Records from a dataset
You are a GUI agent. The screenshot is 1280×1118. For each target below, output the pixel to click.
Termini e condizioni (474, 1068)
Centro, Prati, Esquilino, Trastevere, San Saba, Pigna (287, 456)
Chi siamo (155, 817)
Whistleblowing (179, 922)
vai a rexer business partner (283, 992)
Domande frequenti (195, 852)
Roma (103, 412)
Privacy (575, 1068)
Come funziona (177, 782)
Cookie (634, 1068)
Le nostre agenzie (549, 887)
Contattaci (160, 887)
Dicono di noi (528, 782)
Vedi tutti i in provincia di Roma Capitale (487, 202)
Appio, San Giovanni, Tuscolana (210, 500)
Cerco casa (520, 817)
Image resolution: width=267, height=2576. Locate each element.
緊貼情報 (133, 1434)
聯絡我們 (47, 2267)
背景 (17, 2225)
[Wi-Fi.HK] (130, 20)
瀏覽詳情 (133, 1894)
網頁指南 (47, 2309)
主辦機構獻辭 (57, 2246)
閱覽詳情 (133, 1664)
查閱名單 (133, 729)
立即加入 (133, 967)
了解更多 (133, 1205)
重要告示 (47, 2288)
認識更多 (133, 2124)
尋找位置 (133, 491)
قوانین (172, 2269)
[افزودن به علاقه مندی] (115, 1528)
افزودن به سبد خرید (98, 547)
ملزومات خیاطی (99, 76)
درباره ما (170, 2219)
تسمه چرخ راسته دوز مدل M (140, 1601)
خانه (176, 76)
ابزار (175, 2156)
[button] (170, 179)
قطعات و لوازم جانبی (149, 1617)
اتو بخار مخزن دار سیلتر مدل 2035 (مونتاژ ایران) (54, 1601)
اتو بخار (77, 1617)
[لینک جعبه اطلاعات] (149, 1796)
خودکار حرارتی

**PROMPT**
Wherever a line of the data holds "افزودن", copy that line.

**FINISHED TASK**
[افزودن به علاقه مندی] (115, 1528)
افزودن به سبد خرید (98, 547)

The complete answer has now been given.